The blocklet consists of ColumnChunk for all columns. The ColumnChunk for a column consists of a ColumnPage, which includes the data chunk header, data page, RLE page, and rowID page. Since ColumnChunk aggregates the three types of Page data of the column together, it can read the column data using fewer readers. Since the header part records the length information of all the pages, the footer part only needs to record the offset and length of the ColumnChunk, and also reduces the amount of footer data.
The blocklet is also composed of ColumnChunks of all columns. What is changed is that a ColumnChunk consists of one or more Column Pages, and Column Page adds a new BlockletMinMaxIndex.
Compared with V2: The blocklet data volume of V2 format defaults to 120,000 lines, and the blocklet data volume of V3 format defaults to 64MB. For the same size data file, the information of the footer part index metadata may be further reduced; meanwhile, the V3 format adds a new page. Level data filtering, and the amount of data per page is only 32,000 lines by default, which is much less than the 120,000 lines of V2 format. The accuracy of data filtering hits further, and more data can be filtered out before decompressing data.
Footer records each carbondata, all blocklet data distribution information and statistical related metadata information (minmax, startkey/endkey) inside the file.
BlockletBTreeIndex is used to record the startkey/endkey of all blocklets in the block. When querying, the startkey/endkey of the query is generated by filtering conditions combined with.htmlkey. With BlocketBtreeIndex, the range of blocklets satisfying the conditions in each block can be delineated.

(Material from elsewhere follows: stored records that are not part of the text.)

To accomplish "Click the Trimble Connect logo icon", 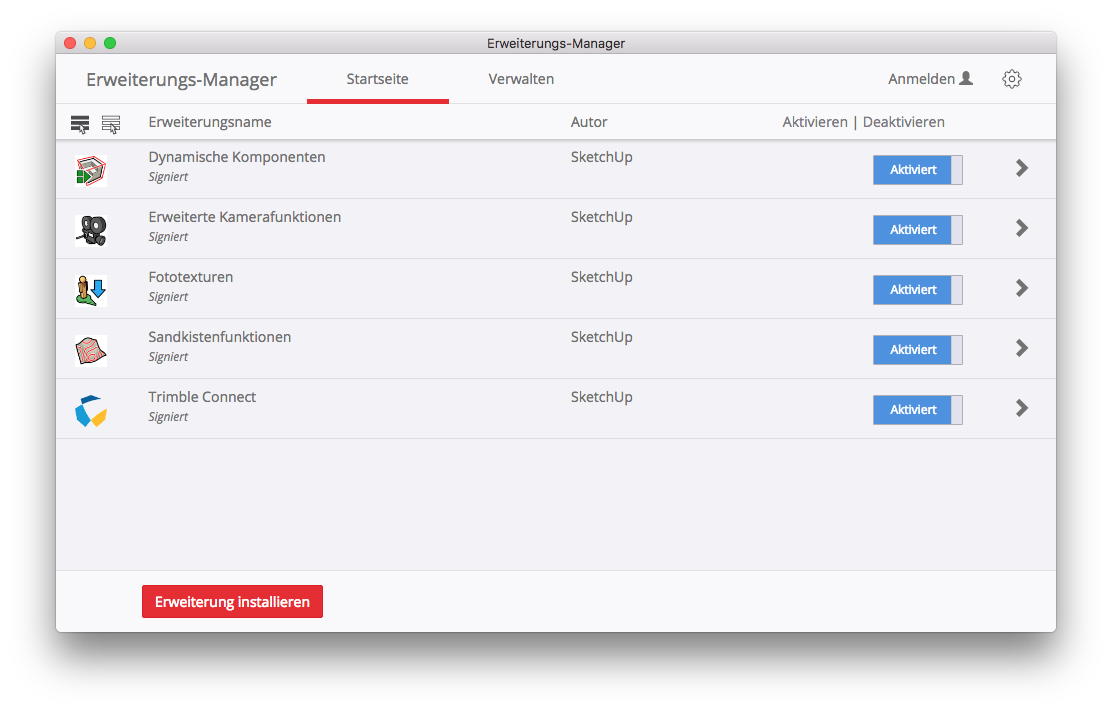I will [x=91, y=410].
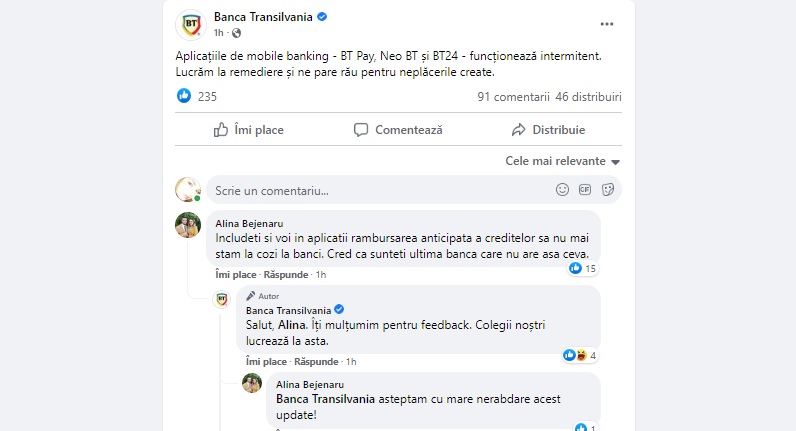The image size is (796, 431).
Task: Open the 46 distribuiri shares list
Action: (x=589, y=97)
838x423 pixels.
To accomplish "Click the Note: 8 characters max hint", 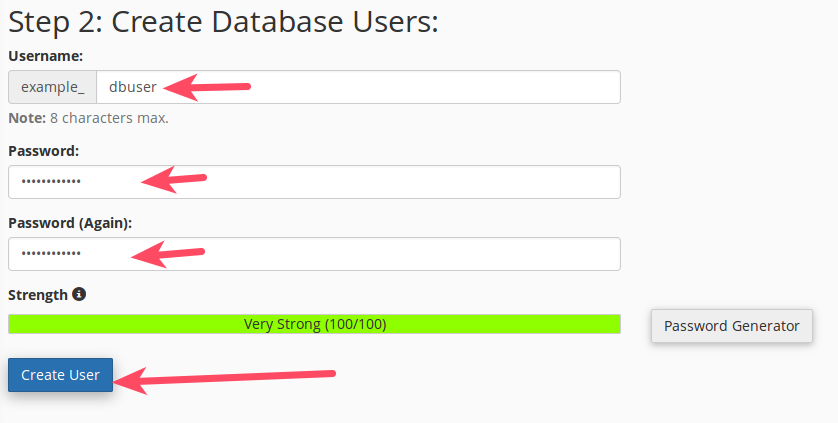I will [88, 118].
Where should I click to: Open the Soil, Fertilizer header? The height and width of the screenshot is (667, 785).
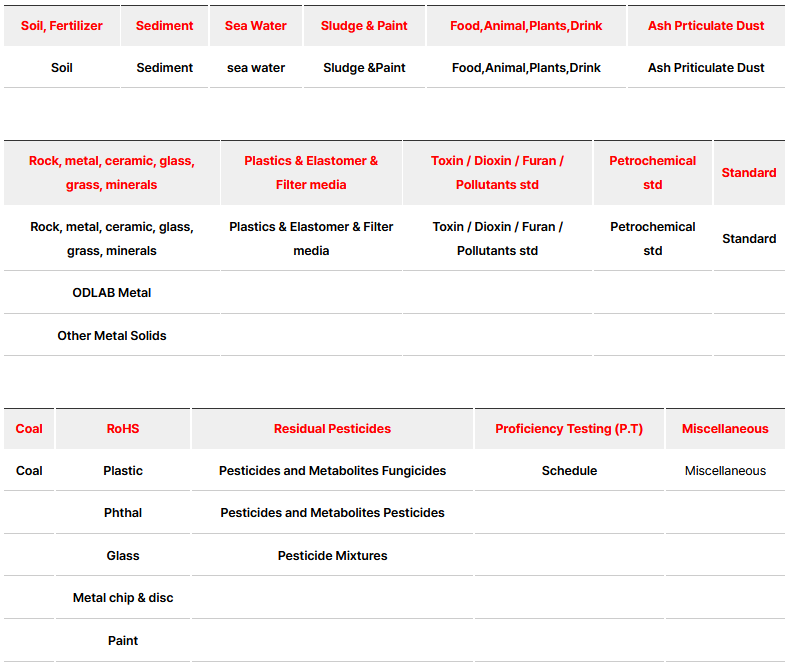62,26
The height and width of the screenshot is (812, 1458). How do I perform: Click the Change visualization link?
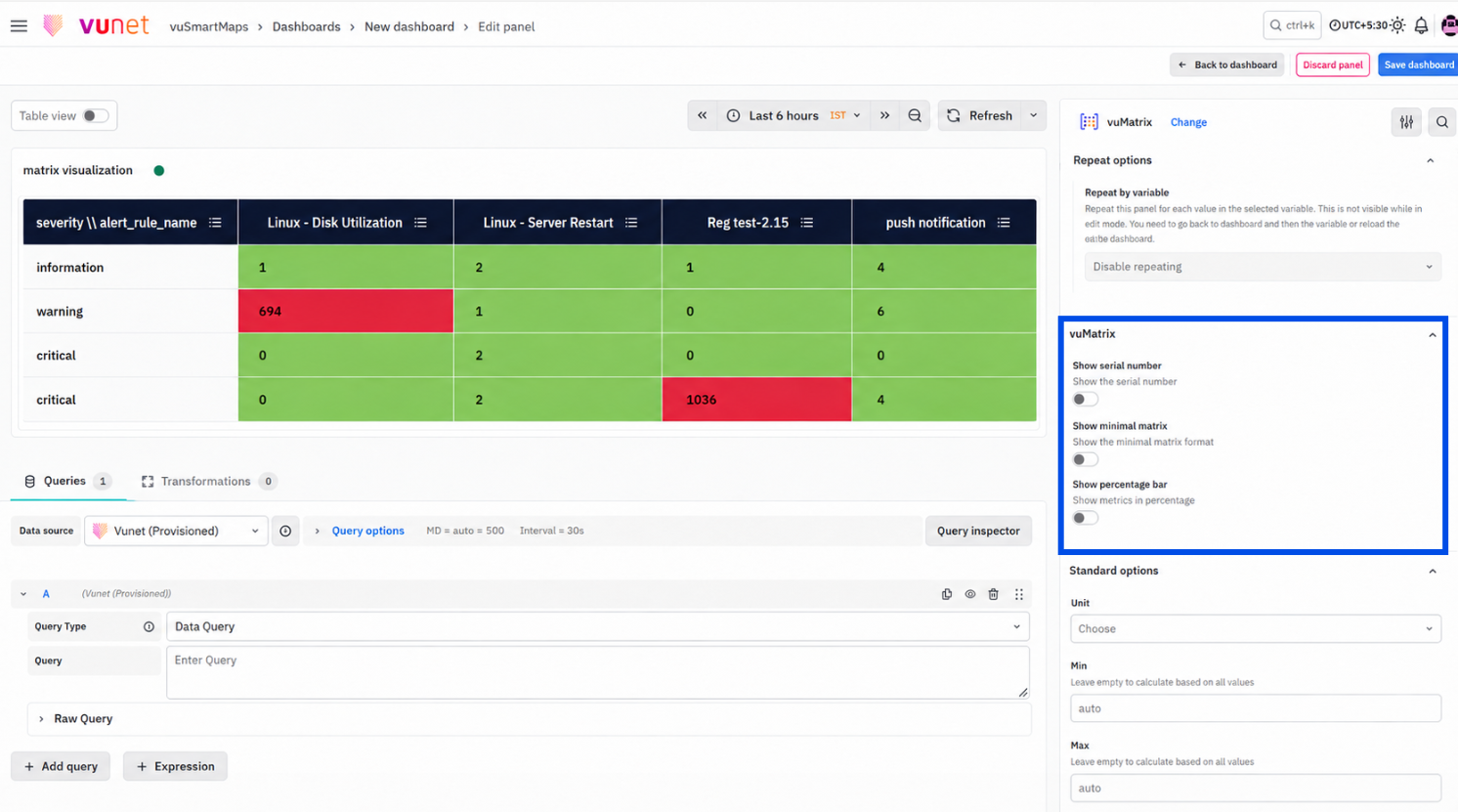coord(1188,122)
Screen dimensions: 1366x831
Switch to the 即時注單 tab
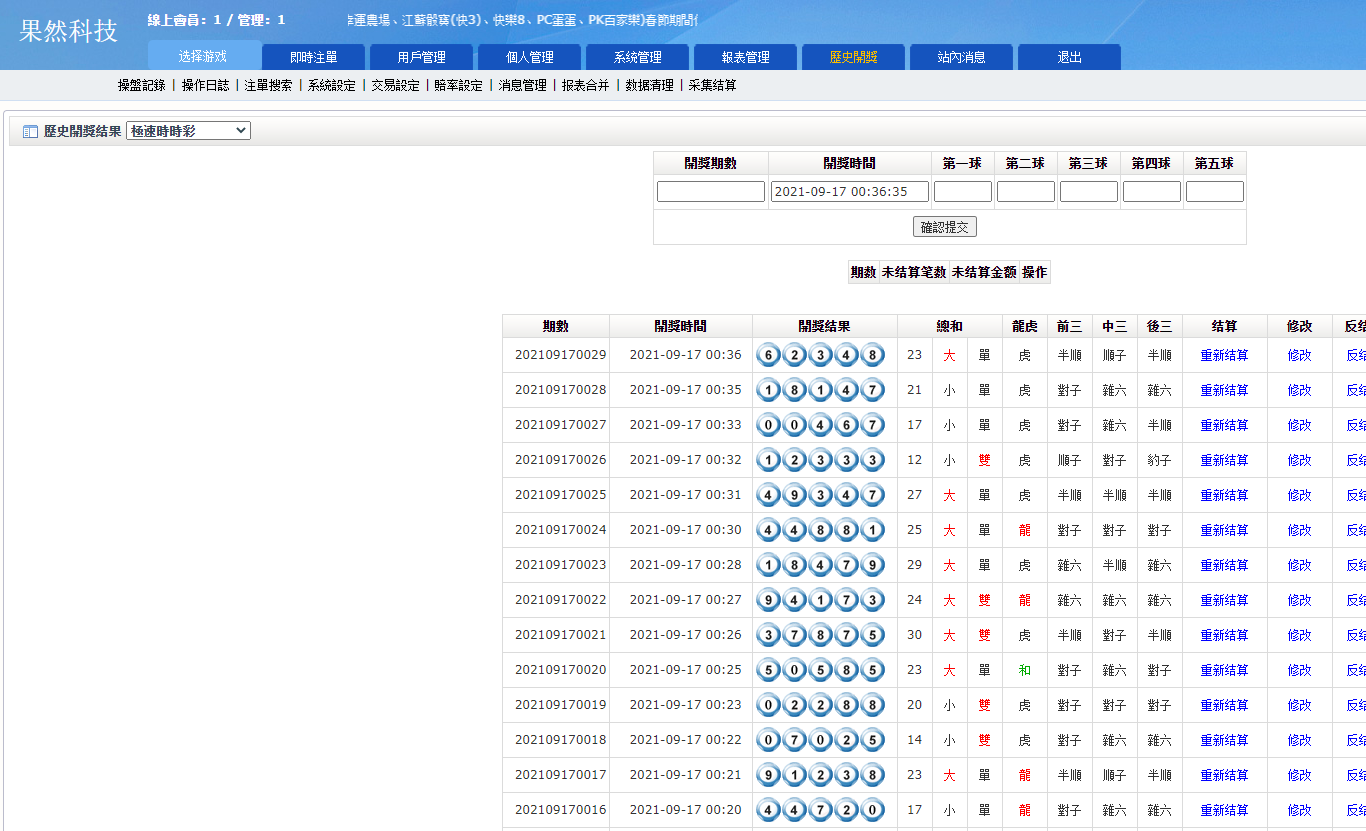[313, 57]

BlockletMinMaxIndex is used to record the min/max value of all columns in the blocklet. By using the min/max check on the filter condition, you can skip the block/blocklet that does not satisfy the condition.
Extract the BlockletIndex part of the footer part to generate the carbonindex file. Load data in batches, schedule as much as possible to control a node to start a task, each task generates multiple carbondata files and a carbonindex file. The carbonindex file records the index information of all the blocklets in all the carbondata files generated by the task.
As shown in the figure, the index information corresponding to a block is recorded by a BlockIndex object, including carbondata filename, footer offset and BlockletIndex. The BlockIndex data volume is less than the footer. The file is directly used to build the index on the driver side when querying, without having to skip the footer part of the data volume of multiple data files.
For each dictionary encoded column, a dictionary file is used to store the dictionary metadata for that column.
For the first time dataloading, the file is generated using a distinct value list of a column. The value in the file is unordered; the subsequent append is used. In the second step of dataloading (Data Convert Step), the dictionary code column will replace the true value of the data with the dictionary key.
The dictionary cache uses this information to incrementally flush the cache.
In dataLoading, if there is a new dictionary value, the sortindex file will be regenerated using all the dictionary codes.
Filtering queries based on dictionary code columns need to convert the value filter filter to the key filter condition. Using the sortindex file, you can quickly construct an ordered value sequence to quickly find the key value corresponding to the value, thus speeding up the conversion process.
Tablestatus records the segment-related information (in gson format) for each load and merge, including load time, load status, segment name, whether it was deleted, and the segment name incorporated. Regenerate the tablestatusfile after each load or merge.